Quizás esa sea la razón por la que las lágrimas seguían rodando después del partido. Messi anhelaba ganar su segundo título de la Copa Mundial para cerrar su carrera con la imagen de un campeón invencible. Sin embargo, frente a él estaba una España fría y eficaz.
Si esta es realmente la última vez que El Pulga viste la camiseta de la selección argentina, esta final no será una imagen que defina su carrera. En 207 partidos con la Albiceleste, Messi marcó 125 goles, dio 68 asistencias y creó innumerables momentos inmortales.
Su asistencia final fue un pase para que Lautaro Martínez cabeceara y marcara el gol decisivo en la victoria por 2-1 sobre Inglaterra en semifinales. Después de ese partido, Messi también derramó lágrimas, pero fueron lágrimas de felicidad al llevar a Argentina a otra final de la Copa Mundial.

Pocas personas recuerdan que hace una década, Messi anunció su retirada de la selección nacional tras la derrota ante Chile en la final de la Copa América 2016, también en el estadio de Nueva Jersey. Esa fue la cuarta gran final en la que fracasó, después de la Copa Mundial de 2014 y tres Copas América.
En ese momento, Messi tuvo que soportar muchas críticas por no poder hacer lo que Diego Maradona había hecho por Argentina. Se le consideraba que le faltaba la llama de la dedicación a la selección, en contraste con la imagen emotiva de Maradona.
Solo un mes después, Messi cambió de opinión y regresó a la selección nacional. El éxito no llegó de inmediato, pero el campeonato de la Copa América 2021 puso fin a 28 años de sed de títulos de Argentina.
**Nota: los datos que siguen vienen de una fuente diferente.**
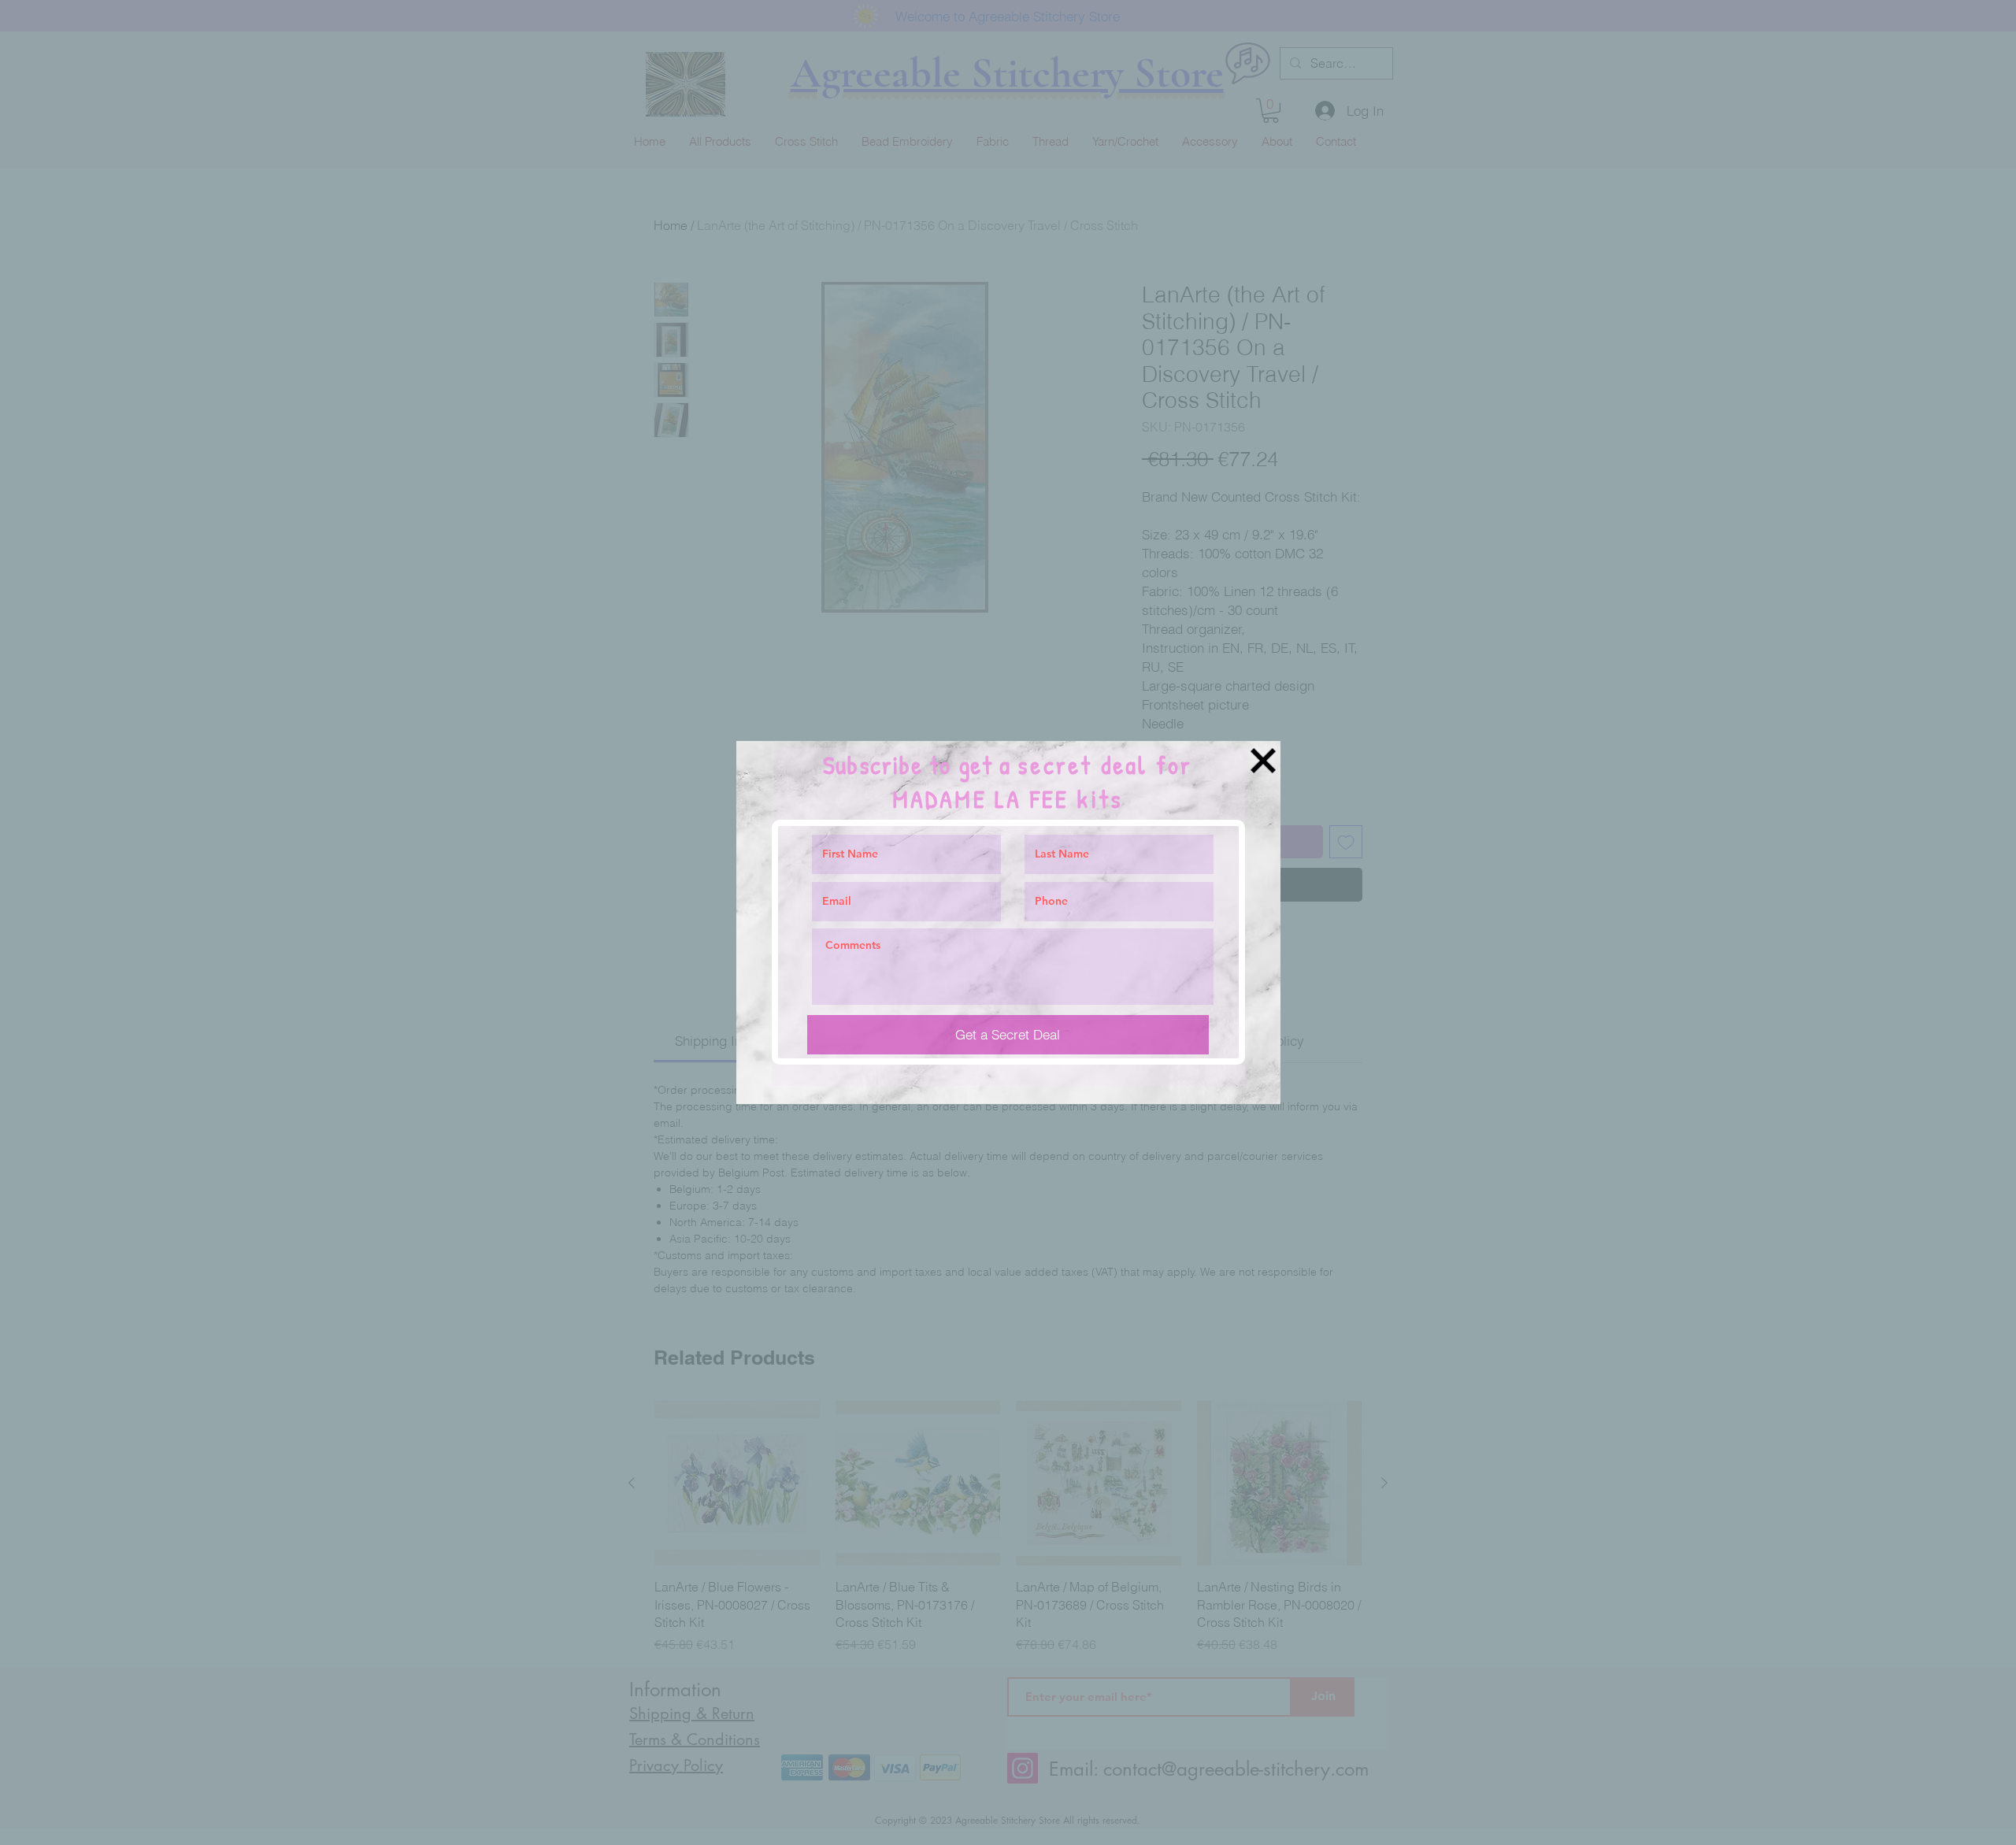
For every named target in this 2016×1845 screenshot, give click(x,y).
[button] (1263, 760)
Un año después, continuó liderando a la Albiceleste para ganar la Copa Mundial de 2022 con 7 goles y tres asistencias, completando el legado que Maradona había construido.
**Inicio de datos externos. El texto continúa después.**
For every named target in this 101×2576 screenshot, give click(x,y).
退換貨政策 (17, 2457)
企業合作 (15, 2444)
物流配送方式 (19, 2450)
Si la Copa Mundial de 2022 ayudó a Messi a igualar a Maradona, entonces su actuación en la Copa Mundial de 2026 probablemente lo habría llevado a un nuevo nivel. Durante seis semanas en Estados Unidos, demostró una vez más por qué merece ser considerado el jugador más grande de la historia.
Pelé ha ganado tres Copas Mundiales, pero todas con la camiseta de las poderosas selecciones brasileñas. Messi solo ganó una vez y casi ganó un segundo campeonato, pero muchas veces elevó el nivel de un equipo que no se considera superior para competir por el puesto número uno del mundo. Cuando Messi no pudo marcar la diferencia en la final, Argentina estuvo casi impotente ante España.
Esa es la huella de un gran jugador. Messi tiene la capacidad de convertir lo normal en extraordinario y siempre eleva a sus compañeros de equipo.